The banking business of the states of the Union is now conducted chiefly by corporations organized under a general law of Congress, and it is believed that in all the states the articles of association of this company would, if adopted with the usual formalities, constitute it a corporation under their general laws, or it would become so by such legislative ratification as is given by the acts of Parliament we have mentioned.

To this view it is objected that the association is nothing but a partnership, because its members are liable individually for the debts of the company. But however the law on this subject may be held in England, it is quite certain that the principle of personal liability of the shareholders attaches to a very large proportion of the corporations of this country, and it is a principle which has warm advocates for its universal application when the organization is for pecuniary gain.
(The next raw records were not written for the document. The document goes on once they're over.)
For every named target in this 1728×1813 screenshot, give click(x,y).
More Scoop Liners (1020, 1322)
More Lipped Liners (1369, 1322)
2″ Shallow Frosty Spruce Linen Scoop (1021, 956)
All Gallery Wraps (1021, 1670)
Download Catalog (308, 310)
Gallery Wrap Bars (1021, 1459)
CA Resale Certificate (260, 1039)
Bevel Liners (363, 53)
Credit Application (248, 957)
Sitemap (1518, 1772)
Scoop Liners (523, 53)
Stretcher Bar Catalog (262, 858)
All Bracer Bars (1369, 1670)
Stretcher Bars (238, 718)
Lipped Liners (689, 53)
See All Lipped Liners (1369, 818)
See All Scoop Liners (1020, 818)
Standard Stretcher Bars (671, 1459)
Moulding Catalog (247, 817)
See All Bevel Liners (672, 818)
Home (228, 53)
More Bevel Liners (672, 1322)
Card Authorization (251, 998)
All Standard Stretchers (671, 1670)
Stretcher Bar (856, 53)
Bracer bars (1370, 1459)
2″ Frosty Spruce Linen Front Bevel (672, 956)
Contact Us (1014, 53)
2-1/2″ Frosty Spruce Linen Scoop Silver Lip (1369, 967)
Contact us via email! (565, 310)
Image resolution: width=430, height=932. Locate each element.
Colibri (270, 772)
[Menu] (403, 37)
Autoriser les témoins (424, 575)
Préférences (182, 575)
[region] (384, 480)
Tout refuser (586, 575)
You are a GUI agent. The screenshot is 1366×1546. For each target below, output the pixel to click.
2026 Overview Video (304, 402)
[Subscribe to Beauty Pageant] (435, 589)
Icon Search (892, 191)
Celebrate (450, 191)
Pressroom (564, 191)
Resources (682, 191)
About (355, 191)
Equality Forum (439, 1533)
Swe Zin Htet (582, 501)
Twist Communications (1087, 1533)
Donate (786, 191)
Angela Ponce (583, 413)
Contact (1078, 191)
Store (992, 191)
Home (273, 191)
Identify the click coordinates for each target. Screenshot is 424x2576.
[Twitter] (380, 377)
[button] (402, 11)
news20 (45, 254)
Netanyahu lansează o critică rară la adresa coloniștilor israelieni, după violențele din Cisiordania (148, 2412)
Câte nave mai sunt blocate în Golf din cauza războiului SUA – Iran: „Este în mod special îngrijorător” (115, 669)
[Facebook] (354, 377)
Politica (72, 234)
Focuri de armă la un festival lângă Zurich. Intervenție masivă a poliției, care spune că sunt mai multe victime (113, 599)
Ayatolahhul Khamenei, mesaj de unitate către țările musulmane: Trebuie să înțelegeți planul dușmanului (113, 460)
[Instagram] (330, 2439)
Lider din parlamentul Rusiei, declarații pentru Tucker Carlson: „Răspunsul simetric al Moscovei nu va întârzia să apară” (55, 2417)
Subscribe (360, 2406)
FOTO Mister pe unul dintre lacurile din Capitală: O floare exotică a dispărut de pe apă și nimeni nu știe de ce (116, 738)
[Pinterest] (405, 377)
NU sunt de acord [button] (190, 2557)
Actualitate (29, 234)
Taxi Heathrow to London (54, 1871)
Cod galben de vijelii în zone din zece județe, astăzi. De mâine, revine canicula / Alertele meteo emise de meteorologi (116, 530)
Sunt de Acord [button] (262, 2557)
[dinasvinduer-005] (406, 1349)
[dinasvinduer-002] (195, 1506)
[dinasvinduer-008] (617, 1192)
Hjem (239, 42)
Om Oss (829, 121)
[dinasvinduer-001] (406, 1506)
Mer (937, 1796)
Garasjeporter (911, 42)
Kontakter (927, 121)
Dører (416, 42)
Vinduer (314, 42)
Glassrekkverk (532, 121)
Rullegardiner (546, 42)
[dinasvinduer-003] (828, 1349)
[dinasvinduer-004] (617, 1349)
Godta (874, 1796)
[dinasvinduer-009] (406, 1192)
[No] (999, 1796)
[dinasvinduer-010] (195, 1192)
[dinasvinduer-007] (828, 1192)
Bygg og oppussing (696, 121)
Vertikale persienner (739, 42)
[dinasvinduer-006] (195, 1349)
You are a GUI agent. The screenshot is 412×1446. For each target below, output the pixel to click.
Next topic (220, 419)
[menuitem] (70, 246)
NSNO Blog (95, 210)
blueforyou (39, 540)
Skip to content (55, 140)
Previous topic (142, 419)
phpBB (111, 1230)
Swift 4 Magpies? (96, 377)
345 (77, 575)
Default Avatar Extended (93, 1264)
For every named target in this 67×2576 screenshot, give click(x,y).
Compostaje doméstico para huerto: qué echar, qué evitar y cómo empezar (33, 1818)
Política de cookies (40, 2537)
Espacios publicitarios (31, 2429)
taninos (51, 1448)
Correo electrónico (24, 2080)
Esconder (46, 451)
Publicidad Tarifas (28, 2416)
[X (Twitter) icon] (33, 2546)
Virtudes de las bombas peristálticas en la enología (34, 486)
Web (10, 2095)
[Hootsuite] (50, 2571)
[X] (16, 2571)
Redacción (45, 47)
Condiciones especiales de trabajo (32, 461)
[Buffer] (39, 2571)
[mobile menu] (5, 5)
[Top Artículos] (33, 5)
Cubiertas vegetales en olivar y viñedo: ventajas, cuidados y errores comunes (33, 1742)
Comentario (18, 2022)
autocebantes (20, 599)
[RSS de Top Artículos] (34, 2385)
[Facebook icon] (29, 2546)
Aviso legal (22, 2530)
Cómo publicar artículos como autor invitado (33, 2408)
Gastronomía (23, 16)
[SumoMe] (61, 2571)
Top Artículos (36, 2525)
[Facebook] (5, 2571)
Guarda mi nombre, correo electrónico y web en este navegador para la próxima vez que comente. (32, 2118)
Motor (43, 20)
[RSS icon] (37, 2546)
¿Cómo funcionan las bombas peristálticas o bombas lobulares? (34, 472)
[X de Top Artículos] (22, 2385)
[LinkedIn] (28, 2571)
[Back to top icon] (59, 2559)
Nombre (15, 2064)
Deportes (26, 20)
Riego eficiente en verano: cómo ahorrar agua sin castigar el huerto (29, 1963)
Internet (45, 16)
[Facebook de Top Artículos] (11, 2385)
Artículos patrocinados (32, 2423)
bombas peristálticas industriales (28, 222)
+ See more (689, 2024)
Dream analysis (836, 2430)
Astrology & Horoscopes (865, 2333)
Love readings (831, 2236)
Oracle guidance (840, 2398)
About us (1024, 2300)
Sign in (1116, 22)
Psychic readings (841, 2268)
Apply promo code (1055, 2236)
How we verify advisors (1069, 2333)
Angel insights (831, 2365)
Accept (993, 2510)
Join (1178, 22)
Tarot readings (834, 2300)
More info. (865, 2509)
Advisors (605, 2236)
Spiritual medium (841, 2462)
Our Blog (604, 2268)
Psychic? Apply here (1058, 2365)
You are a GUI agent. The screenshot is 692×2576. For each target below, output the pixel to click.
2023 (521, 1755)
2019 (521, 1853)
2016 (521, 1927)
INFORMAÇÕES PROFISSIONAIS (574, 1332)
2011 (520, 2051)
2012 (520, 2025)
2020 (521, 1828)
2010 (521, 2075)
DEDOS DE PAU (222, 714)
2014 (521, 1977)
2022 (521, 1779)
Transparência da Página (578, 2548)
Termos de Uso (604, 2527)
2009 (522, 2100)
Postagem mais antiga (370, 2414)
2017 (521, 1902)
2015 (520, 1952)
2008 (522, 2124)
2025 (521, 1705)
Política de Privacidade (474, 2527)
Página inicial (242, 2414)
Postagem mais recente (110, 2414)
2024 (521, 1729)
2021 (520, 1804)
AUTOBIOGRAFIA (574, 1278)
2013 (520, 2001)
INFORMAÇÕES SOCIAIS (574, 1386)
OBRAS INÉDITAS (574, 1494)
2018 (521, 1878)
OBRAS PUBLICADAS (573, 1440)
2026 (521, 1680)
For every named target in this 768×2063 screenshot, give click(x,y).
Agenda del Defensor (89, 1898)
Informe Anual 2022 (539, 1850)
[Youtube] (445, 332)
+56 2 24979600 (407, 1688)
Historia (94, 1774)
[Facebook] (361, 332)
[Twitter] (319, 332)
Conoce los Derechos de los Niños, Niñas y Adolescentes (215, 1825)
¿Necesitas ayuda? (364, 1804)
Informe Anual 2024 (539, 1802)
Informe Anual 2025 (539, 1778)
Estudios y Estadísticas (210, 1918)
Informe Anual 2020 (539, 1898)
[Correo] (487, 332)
So also it is said that the fact that there is no provision either in the deed of settlement or the act of Parliament for the company suing or being sued in its artificial name forbids the corporate idea. But we see no real distinction in this respect between an act of Parliament, which authorized suits in the name of the Liverpool and London Fire and Life Insurance Company, and that which authorized suit against that company in the name of its principal officer. If it can contract in the artificial name and sue and be sued in the name of its officers on those contracts, it is in effect the same, for process would have to be served on some such officer even if the suit were in the artificial name.

It is also urged that the several acts of Parliament we have mentioned expressly declare that they shall not be held to constitute the body a corporation.

But whatever may be the effect of such a declaration in the courts of that country, it cannot alter the essential nature of a corporation or prevent the courts of another jurisdiction from inquiring into its true character, whenever that may come in issue. It appears to have been the policy of the English law to attach certain consequences to incorporated bodies, which rendered it desirable that such associations as these should not become technically corporations. Among these, it would seem from the provisions of these acts, is the exemption from individual liability of the shareholder for the contracts of the corporation. Such local policy can have no place here in determining whether an association, whose powers are ascertained and its privileges conferred by law, is an incorporated body.

The question before us is whether an association, such as the one we are considering, in attempting to carry on its business in a manner which requires corporate powers under legislative sanction, can claim, in a jurisdiction foreign to the one which gave those powers, that it is only a partnership of individuals.

We have no hesitation in holding that, as the law of corporations is understood in this country, the association is a corporation, and that the law of Massachusetts, which only permits it to exercise its corporate function in that state on the condition of payment of a specific tax, is no violation of the Federal Constitution or of any treaty protected by said Constitution.

Judgment affirmed.

*

THOMAS 2. DAKIN.1

22 Wendell's (N. Y.) Reports 9 (1839).

The facts appear in the opinion.

Chief Justice NELSON: This is an action brought by the plaintiff, as president of the Bank of Central New York, an association formed under what is familiarly known as the general banking

'This case is one of several “Banking Cases," wherein the existence of the banks as corporations was attacked on constitutional grounds. In Warner and Ray v. Beers, 23 Wendell, 103, the court decided they were corporations in that there was a distinct entity or merging of individuals into one artificial unity. See also The People v. Assessors of Watertown, I Hill, 620. The test as to whether they are corporations was: "Are these associations corporations? In order to determine this question, we must first ascertain the properties essential to constitute a corporate body, and compare them with those conferred upon the associations, for if they exist in common or substantially correspond, the answer will be in the affirmative."